Principal component analysis (PCA)

PCA is a mathematical procedure that changes a number of possibly correlated variables into a smaller number of uncorrelated variables which are called principal components. The first principal component shows maximum possibility of the variability in the data and each after coming component show as much of the remaining variability as possible depending on the field of application.

Karl Pearson invented PCA in 1901. Now a day it is being used as a tool in making predictive models and for exploratory data analysis. PCA is used for the singular value decomposition of a data matrix or calculation of the decomposition of a data covariance matrix. It is usually used after mean centering the data for each attribute. The findings of a PCA are normally discussed in terms of component scores and loadings.

PCA is the simple and accurate eigenvector-based multivariate analysis. Its operation can be used for the internal structure of the data in such a way which best explains the variance in the data. If a multivariate dataset is visualize as a set of coordinates in a high-dimensional data space (1 axis per variable), PCA supplies the user with a lower dimensional picture, a “shadow” of this object for most informative viewpoint.

PCA is closely related to factor analysis, certainly the statistical packages knowingly conflate the two techniques. The accurate factor analysis makes different assumptions about the underlying structure and solves eigenvectors of a slightly different matrix.

(R. Kramer and Marcel-Dekker)

The Basics of Principal Component Analysis

Principal component analysis is suitable when you wish to develop a smaller number of artificial variables called principal components to obtained measures on a number of observed variables and that will account for most of the variance in the observed variables. The principal components can be used as predictor or standard variables in consequent analysis.

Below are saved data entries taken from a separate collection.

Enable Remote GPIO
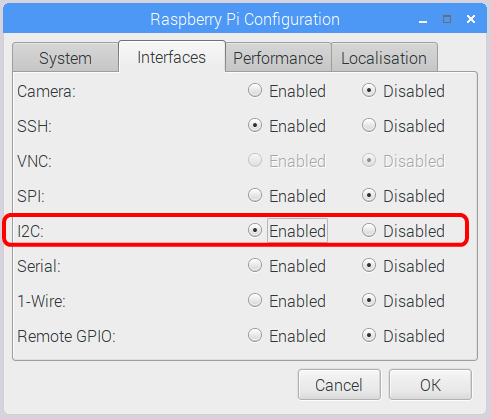Viewport: 491px width, 419px height. tap(255, 335)
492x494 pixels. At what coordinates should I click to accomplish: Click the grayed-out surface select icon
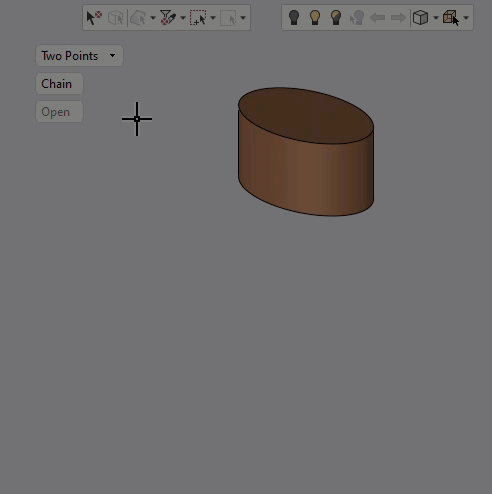[x=138, y=18]
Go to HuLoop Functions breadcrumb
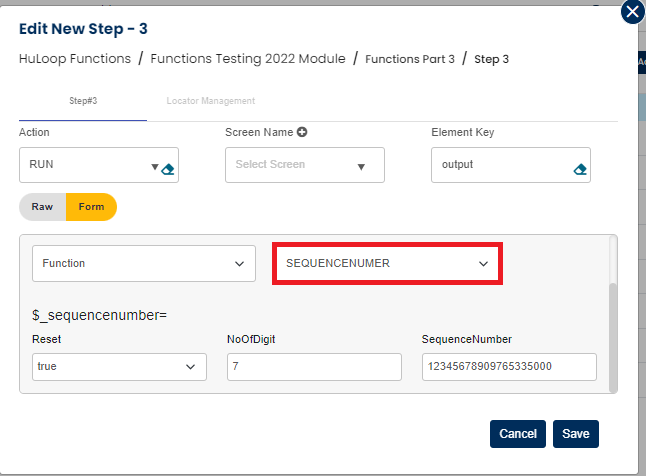 75,59
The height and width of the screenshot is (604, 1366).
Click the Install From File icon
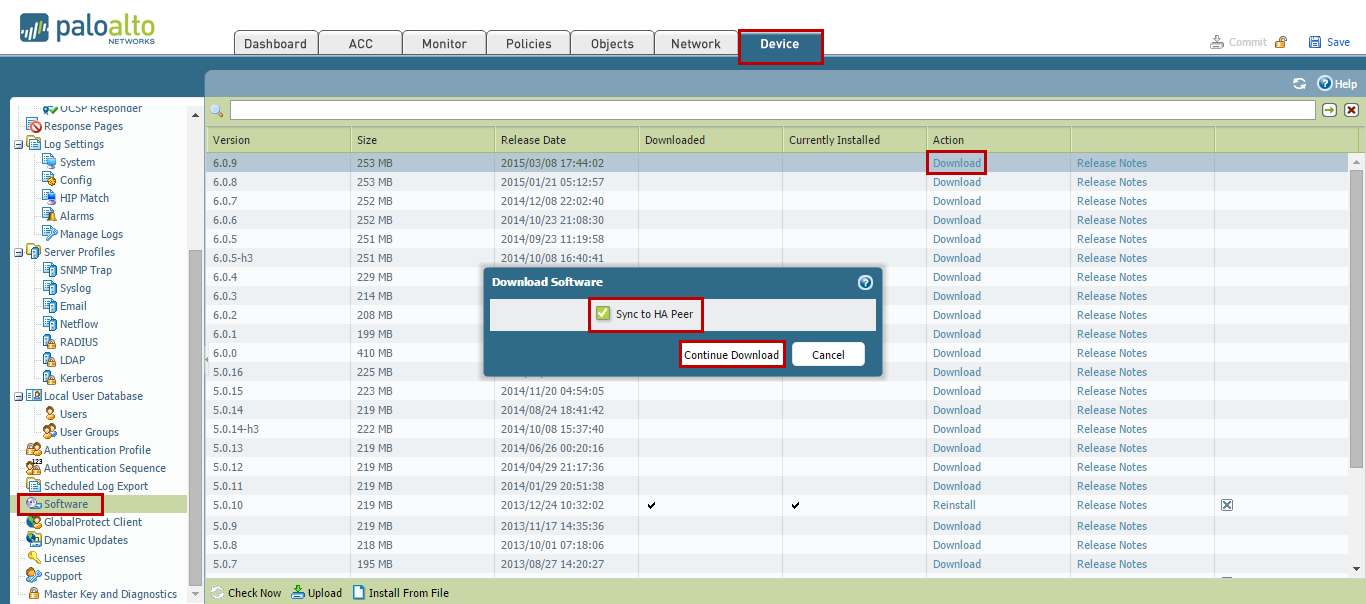pyautogui.click(x=360, y=592)
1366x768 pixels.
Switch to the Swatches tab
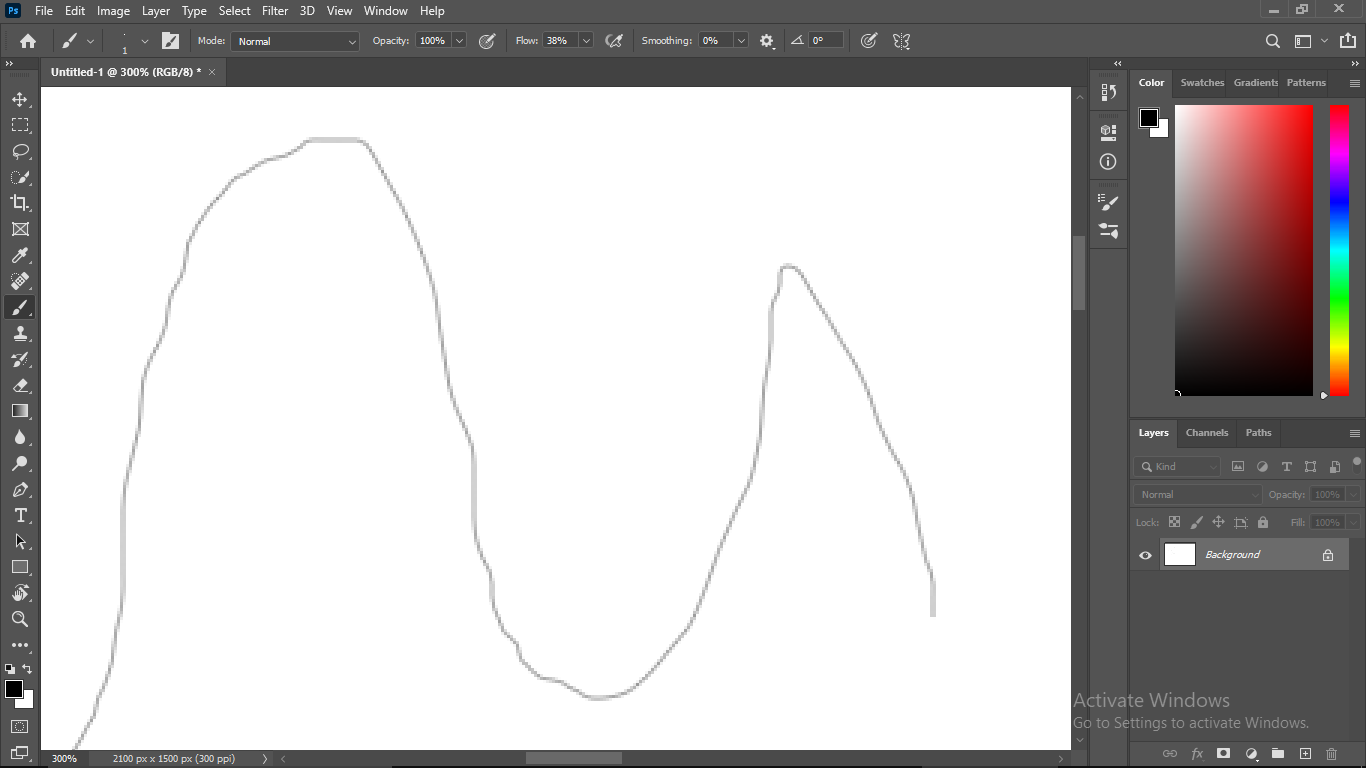[x=1202, y=83]
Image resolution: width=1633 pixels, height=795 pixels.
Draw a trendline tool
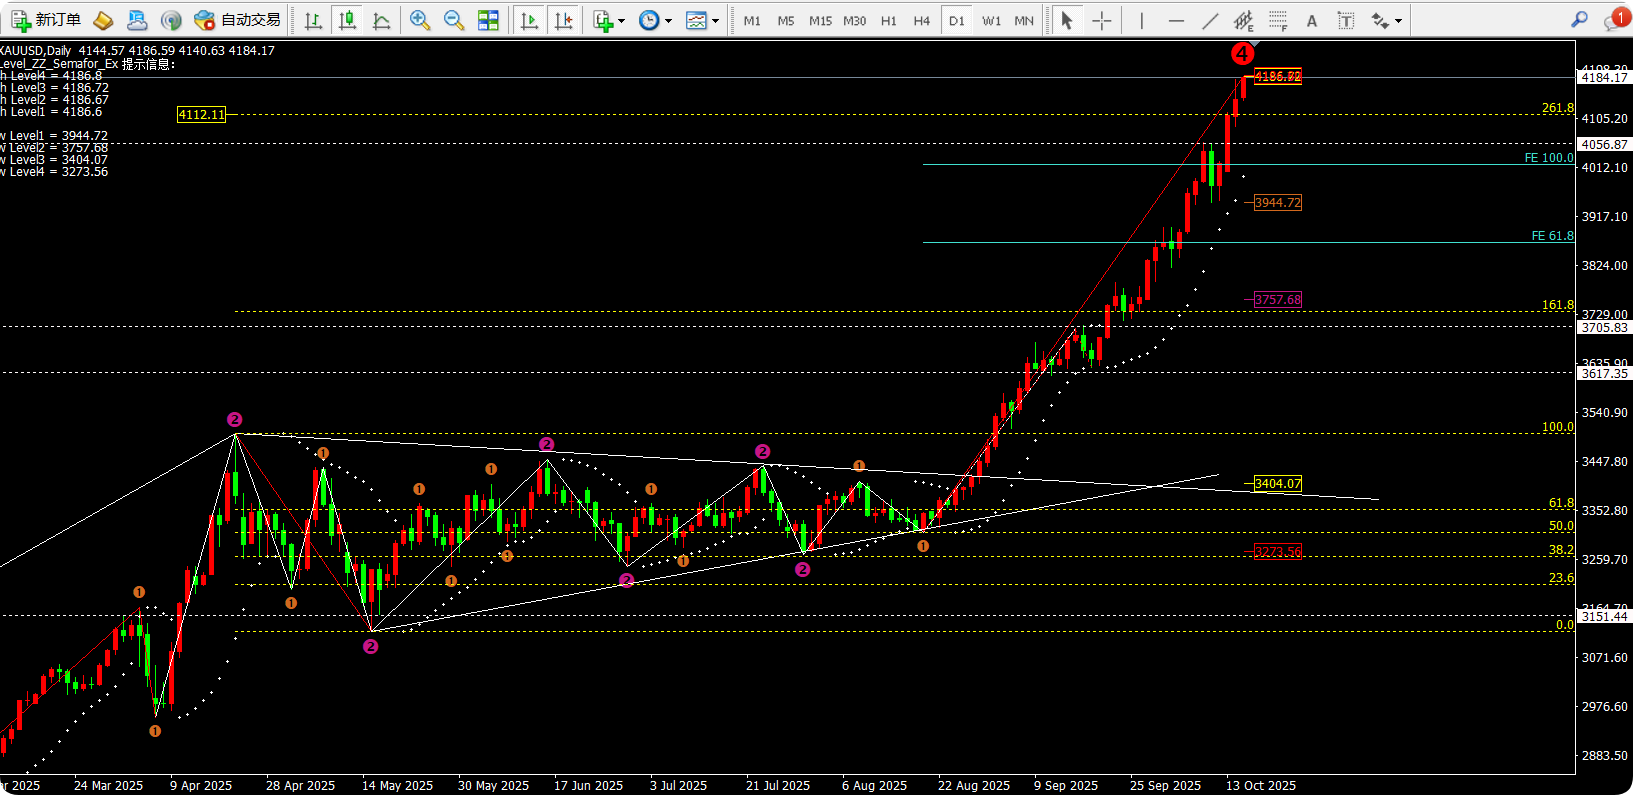pos(1210,20)

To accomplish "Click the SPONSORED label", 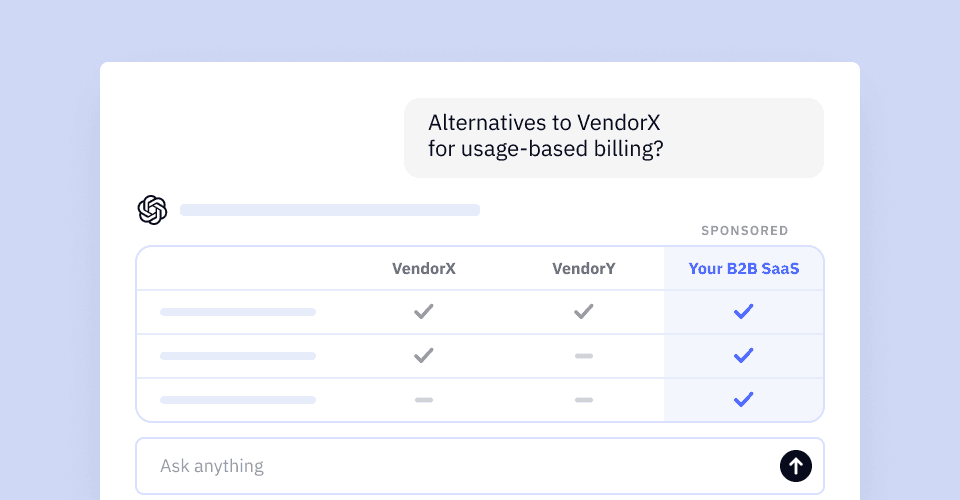I will click(744, 231).
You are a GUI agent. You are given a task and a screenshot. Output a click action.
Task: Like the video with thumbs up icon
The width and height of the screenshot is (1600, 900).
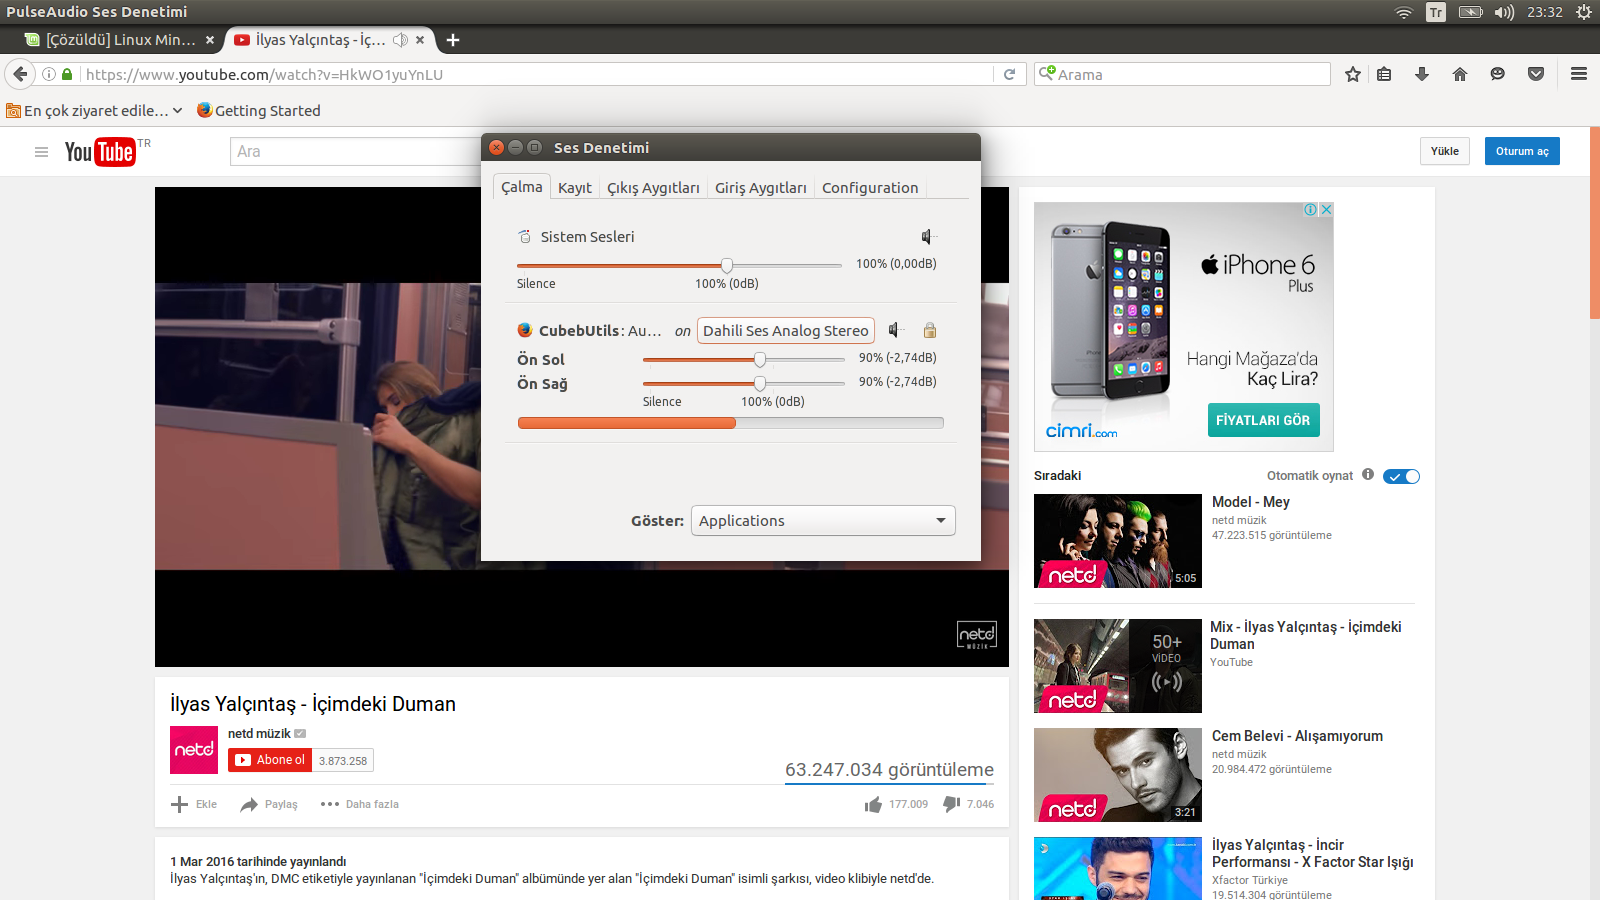coord(873,804)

A Variable Reduction Procedure

Principal component analysis is used for the variable reduction procedure. PCA is useful when you have a data of large number of variables and you find there is some redundancy in those variables. Which means that obtained some of the variables are correlated with one another, which may be possibly measuring the same results due to this redundancy in variables, then you believe that it should be possible to reduce the observed variables and convert them into a smaller number of principal components (artificial variables) that will the description for most of the variance in the observed variables.

PCA is a variable reduction procedure; PCA is similar in many with the exploratory factor analysis. The steps which are used to conducting an exploratory factor analysis are almost same and identical which are followed when conducting a principal component analysis. However, there are significant conceptual differences between these two procedures, when you are performing these two procedures and you can not be claim even mistakenly that you are performing principal component analysis when you are actually performing the factor analysis. The differences between these two procedures are described that “Principal Component Analysis is not Factor Analysis.”